XV - Anomaly Detection

Given a dataset of non anomilous samples, we want to decide if a new example is an anomaly or not.
To acheive this, we build a model p(x). Then we can decide that if \(p(x_{test}) \le \epsilon\) then we flag the example as anomaly. Otherwise, the example is considered OK.
Anomaly detection is often used for fraud detection.

If X is a distributed gaussian with mean \(\mu\) and variance \(\sigma^2\), then: \(X \sim N(\mu,\sigma^2) \)
\(\sigma\) is also called the standard deviation.
The gaussian distribution is \(p(x;\mu,\sigma^2) = \frac{1}{\sqrt{2\pi} \cdot \sigma} exp ^{- \frac{(x-\mu)^2}{2\sigma^2} } \).

How to estimate the parameters \(\mu\) and \(\sigma\) given a dataset that we suspect to be following gaussian distribution ?
\(\mu = \frac{1}{m} \sum\limits_{i=1}^m x^{(i)} \)
Then \(\sigma^2 = \frac{1}{m} \sum\limits_{i=1}^m (x^{(i)} - \mu)^2 \)

The value computed above are the maximum likelyhood estimation of the parameters.

We start with a training set \({x^{(1)},\dots,x^{(m)}}\)
For each example \(x \in \mathbb{R}^n\), we then compute the probability: \(p(x)=p(x_1;\mu_1, \sigma_1^2) \cdot p(x_2;\mu_2, \sigma_2^2) \cdots p(x_n;\mu_n, \sigma_n^2) \).
We assume here that each feature is following a gaussian distribution with specific mean and variance.
We can also write: \( p(x) = \prod\limits_{j=1}^n p(x_j;\mu_j, \sigma_j^2) \)

We now assume we have some labeled data (y=0 if normal, y=1 if anomalous).
Typically we will have between 2-50 anomalous examples.
From the training set we compute \(\mu_1,\sigma_1,\mu_2,\sigma_2,\dots\mu_n,\sigma_n\)

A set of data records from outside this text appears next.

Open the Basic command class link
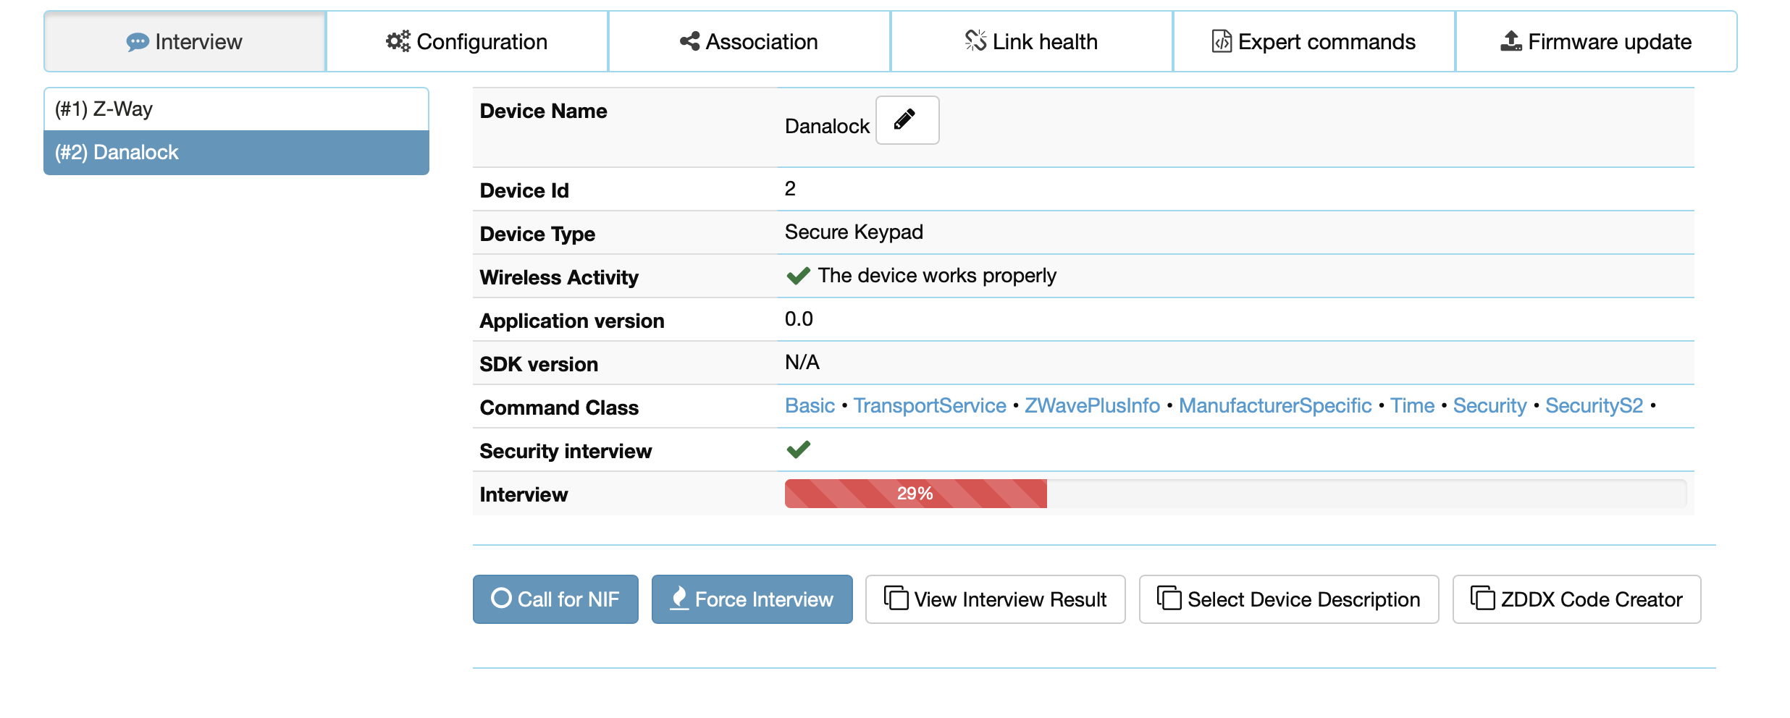This screenshot has width=1790, height=718. (810, 406)
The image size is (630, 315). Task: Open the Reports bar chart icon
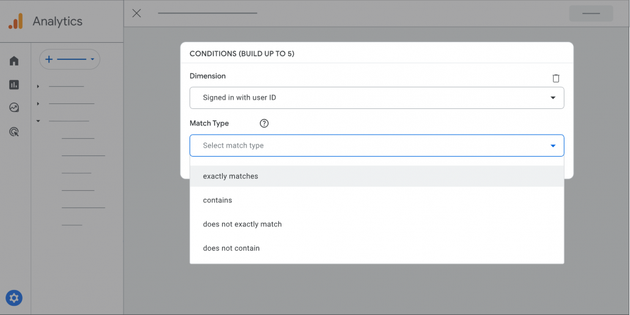[14, 84]
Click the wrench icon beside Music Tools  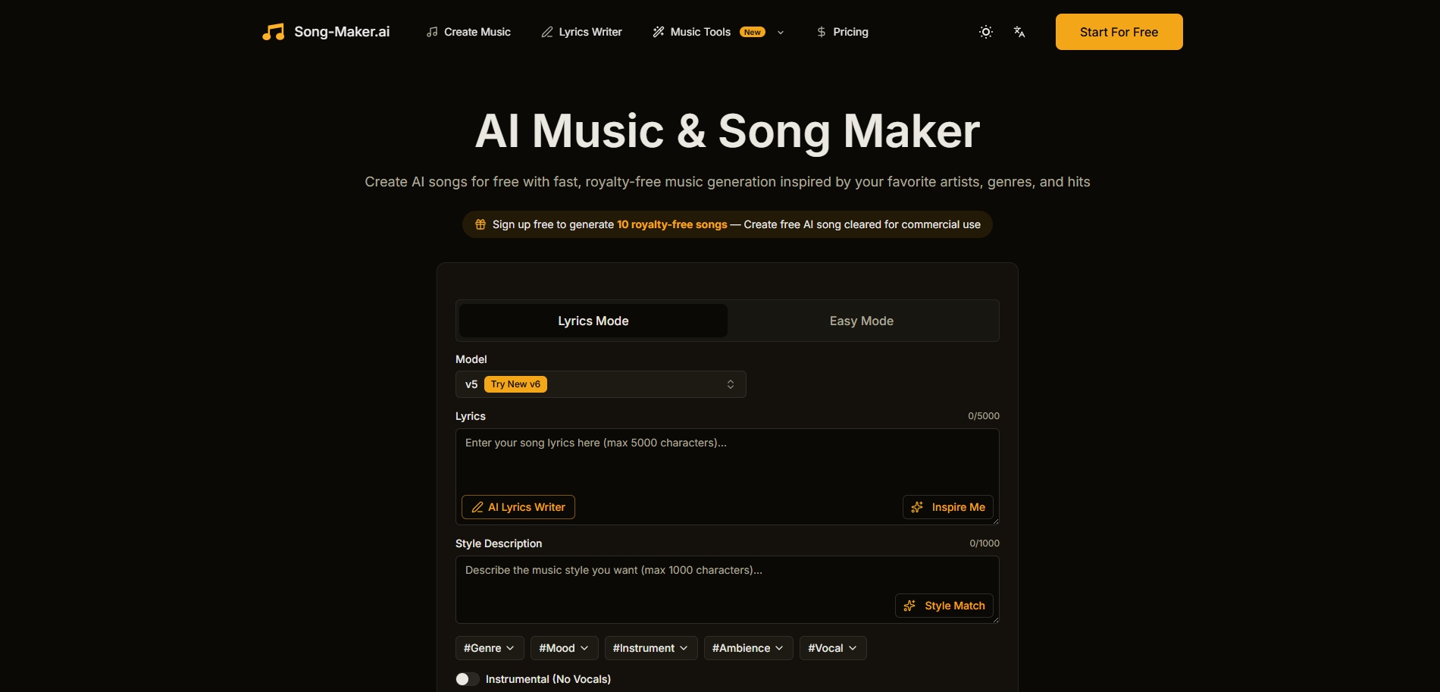pyautogui.click(x=658, y=32)
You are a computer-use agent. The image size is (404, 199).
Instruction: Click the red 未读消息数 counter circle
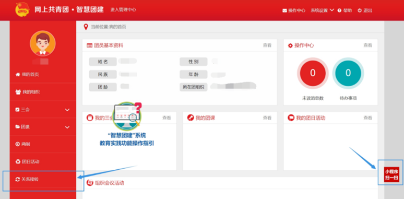coord(313,73)
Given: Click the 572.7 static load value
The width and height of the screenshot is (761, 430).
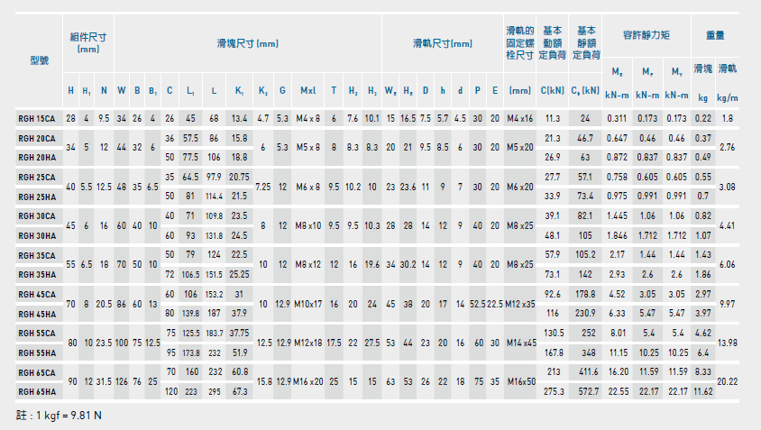Looking at the screenshot, I should pos(585,391).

We fit p(x) on the training set,
On the cross validation set we predict y given x (y=1 if p(x) < \(\epsilon\), y=0, otherwise).
Possible evaluation metrics:
- True positive/ false positive, false negative, true negative
- Precision/Recall
- F1-score
We can use the cross validation set to choose parameter \(\epsilon\).

Use Anomaly detection if:
- Very small number of positive examples (y=1) for instance 0-20 with very large number of negative examples (y=0).
- Many different “types” of anomalies (future anomalies may look completely different)
Use Supervised learning if:
- Large number of both positive and negative examples.
- Future positives examples might look like the current positives.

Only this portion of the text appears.